Les conditions : - Vous n’avez pas été propriétaire de votre logement durant les deux dernières années.
- Les revenus de votre ménage ne dépassent pas les plafonds du PLSA.
- Vous bénéficiez d’une aide à l’accession à la propriété attribuée par une ou plusieurs collectivités territoriales du lieu d’implantation du logement (commune, intercommunalité, département, région).
- Le prix du logement ne doit pas excéder un plafond par mètre carré, compris entre 2 100 et 4 100 euros, en fonction du lieu.
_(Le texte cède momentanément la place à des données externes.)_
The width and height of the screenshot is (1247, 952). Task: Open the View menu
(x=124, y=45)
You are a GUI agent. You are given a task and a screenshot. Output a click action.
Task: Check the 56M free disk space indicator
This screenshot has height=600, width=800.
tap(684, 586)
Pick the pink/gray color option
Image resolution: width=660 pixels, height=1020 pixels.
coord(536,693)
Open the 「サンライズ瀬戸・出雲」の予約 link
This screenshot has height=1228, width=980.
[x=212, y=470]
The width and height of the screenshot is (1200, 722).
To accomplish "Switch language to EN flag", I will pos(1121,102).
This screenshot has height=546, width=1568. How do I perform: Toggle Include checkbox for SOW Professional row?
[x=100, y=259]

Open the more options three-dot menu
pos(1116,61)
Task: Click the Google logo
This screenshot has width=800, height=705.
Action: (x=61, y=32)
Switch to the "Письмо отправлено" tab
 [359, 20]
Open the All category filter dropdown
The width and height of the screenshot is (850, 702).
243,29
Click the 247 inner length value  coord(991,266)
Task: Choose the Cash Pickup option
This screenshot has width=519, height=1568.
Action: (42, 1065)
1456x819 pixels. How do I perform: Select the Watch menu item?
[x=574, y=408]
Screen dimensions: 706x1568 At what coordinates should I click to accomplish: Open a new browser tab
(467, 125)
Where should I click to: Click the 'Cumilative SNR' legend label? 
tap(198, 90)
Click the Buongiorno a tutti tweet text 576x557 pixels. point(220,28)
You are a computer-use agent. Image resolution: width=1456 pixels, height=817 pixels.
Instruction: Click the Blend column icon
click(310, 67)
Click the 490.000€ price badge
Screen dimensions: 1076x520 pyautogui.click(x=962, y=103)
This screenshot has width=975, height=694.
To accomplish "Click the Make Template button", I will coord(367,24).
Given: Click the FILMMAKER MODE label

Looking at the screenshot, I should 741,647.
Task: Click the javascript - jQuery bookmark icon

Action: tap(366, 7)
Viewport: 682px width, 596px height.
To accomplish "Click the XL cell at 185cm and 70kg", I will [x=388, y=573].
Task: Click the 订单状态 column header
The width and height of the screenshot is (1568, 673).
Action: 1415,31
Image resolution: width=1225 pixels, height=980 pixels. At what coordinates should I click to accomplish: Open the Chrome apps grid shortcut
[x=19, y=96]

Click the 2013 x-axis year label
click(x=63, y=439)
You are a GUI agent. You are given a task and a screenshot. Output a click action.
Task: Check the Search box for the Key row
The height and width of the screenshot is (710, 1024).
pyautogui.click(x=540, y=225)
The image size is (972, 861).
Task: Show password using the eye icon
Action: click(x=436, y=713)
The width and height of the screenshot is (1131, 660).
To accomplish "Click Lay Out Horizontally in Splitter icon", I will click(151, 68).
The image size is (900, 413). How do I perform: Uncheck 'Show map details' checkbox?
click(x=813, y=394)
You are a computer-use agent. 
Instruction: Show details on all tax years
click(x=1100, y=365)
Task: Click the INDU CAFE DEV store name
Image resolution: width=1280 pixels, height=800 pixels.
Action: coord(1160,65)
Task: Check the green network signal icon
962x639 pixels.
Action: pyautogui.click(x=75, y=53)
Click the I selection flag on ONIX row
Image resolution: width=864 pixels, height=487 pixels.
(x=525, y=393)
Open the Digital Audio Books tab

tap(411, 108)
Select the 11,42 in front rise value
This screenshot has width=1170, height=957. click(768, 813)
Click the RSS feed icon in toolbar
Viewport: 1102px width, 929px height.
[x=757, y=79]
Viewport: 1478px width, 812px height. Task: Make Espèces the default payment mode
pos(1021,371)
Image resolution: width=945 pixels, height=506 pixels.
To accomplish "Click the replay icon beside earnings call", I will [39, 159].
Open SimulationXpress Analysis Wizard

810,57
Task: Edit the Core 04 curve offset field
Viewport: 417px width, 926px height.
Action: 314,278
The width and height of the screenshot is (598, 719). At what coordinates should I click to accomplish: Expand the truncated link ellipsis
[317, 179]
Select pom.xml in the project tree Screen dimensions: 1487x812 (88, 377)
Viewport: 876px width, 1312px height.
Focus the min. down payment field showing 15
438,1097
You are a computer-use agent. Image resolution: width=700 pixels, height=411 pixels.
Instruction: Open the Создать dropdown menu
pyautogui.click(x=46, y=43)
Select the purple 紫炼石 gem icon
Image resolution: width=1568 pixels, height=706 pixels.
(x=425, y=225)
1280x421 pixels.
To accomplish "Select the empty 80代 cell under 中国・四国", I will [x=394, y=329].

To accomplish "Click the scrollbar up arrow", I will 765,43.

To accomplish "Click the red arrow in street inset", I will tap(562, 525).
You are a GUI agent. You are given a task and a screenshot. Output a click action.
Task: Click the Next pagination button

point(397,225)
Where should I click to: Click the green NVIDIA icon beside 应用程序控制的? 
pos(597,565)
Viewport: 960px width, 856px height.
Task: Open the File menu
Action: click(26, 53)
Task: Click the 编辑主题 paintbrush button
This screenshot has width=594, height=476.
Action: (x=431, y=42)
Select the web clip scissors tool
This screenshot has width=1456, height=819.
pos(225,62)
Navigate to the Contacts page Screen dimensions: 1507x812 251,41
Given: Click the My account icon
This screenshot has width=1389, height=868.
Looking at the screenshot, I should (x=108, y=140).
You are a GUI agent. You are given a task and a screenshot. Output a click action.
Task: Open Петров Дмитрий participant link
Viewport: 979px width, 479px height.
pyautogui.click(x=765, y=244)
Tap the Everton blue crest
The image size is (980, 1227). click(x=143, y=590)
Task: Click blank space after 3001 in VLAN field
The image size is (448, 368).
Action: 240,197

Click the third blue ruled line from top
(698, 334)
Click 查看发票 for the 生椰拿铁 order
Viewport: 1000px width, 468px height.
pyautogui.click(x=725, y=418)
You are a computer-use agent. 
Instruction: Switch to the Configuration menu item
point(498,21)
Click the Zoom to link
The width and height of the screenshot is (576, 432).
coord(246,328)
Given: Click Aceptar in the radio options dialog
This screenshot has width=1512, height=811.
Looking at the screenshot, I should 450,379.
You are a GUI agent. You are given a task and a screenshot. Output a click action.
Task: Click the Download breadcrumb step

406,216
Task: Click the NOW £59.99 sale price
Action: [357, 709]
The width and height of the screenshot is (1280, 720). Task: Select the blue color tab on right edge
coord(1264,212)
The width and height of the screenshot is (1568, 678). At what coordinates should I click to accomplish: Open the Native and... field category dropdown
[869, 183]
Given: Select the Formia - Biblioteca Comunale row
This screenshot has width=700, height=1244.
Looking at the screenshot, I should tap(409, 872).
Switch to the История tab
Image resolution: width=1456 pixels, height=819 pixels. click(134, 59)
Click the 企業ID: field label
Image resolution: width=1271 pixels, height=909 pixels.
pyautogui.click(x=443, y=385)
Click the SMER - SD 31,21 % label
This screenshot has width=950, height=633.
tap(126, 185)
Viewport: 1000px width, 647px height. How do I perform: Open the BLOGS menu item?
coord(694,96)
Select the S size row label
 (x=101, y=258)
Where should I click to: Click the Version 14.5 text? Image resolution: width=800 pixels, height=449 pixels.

Zone A (1) | Zone B1 (1) | Zone B2 (1) | Zone C (1) | 50 000 € | 45 000 € | 40 000 € | 30 000 € | A savoir : En cas d'accident de la vie entraînant des difficultés pour assurer le remboursement, le 1 % logement peut, si vous le souhaitez, racheter votre logement et se charger de vous reloger. (1) Les zones A, B et C sont celles prévues par arrêté du 19/12/2003. Zone A : agglomération parisienne, Genevois français et une partie de la Côte d'Azur. Zone B : agglomérations de plus de 50 000 habitants, communes en bordure de l'agglomération parisienne, communes des départements d'outre-mer et certaines communes littorales et frontalières. Zone C : toutes les communes qui ne sont ni classées en zone A, ni en zone B.